Titanium diboride for hot-pressed composite materials with outstanding electrical conductivity.
These properties qualified titanium diboride for use in hot-pressed composite materials with exceptional electrical conductivity. Examples include evaporation boats for continuous aluminum metallization, crucible material for non-ferrous metals, ceramic shell molds used in aluminum production and hot-pressed armor plates. Probably the most important metal boride from a technical perspective is titanium diboride.

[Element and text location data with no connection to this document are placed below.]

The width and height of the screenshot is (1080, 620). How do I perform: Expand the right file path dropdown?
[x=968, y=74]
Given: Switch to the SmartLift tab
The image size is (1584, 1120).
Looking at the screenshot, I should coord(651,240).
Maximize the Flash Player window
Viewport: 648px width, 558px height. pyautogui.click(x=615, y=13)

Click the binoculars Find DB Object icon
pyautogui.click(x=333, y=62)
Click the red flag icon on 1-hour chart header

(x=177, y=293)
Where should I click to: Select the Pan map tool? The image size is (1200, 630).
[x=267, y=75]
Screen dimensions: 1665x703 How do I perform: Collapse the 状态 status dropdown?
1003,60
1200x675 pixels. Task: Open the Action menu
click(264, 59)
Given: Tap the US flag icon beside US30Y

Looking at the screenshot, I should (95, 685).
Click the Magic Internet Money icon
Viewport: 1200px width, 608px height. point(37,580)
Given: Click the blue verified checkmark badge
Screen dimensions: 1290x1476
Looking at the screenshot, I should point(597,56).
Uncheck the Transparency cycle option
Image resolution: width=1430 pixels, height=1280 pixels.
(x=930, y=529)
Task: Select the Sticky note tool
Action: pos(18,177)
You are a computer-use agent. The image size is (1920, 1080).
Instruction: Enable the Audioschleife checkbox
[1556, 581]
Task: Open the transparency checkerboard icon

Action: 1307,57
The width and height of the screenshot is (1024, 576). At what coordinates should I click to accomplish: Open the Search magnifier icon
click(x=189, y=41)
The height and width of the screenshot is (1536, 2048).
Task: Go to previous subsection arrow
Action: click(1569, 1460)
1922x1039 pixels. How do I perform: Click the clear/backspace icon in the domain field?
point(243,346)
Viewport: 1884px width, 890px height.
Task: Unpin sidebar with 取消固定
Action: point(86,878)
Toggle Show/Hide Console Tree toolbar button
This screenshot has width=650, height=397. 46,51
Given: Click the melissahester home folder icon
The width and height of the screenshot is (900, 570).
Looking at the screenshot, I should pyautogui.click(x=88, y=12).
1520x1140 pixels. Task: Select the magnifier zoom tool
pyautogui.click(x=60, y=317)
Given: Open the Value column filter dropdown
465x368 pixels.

A transition metal boride, it features exceptional hardness, a high melting point, and outstanding electrical conductivity.
Titanium diboride is very hard. And the best: Because, unlike other coatings, TiB2 does not react with aluminum, no metal particles adhere to your tools. This ensures trouble-free machining.
As a ceramic material, titanium diboride has to be compacted at high temperatures of between 1 700 and 2 000 °C. That is why we use hot pressing techniques to produce our targets and achieve at least 98 % of the theoretical density.


Hard material titanium diboride coatings are applied to the tool using the magnetron sputtering process. For this type of application, Stanford Advanced Materials can supply pure ceramic TiB2 sputtering targets and bonded targets on molybdenum or copper backplates. These backplates make our bonded targets stable, breakage-resistant and easy to use. We generally use indium as our solder material.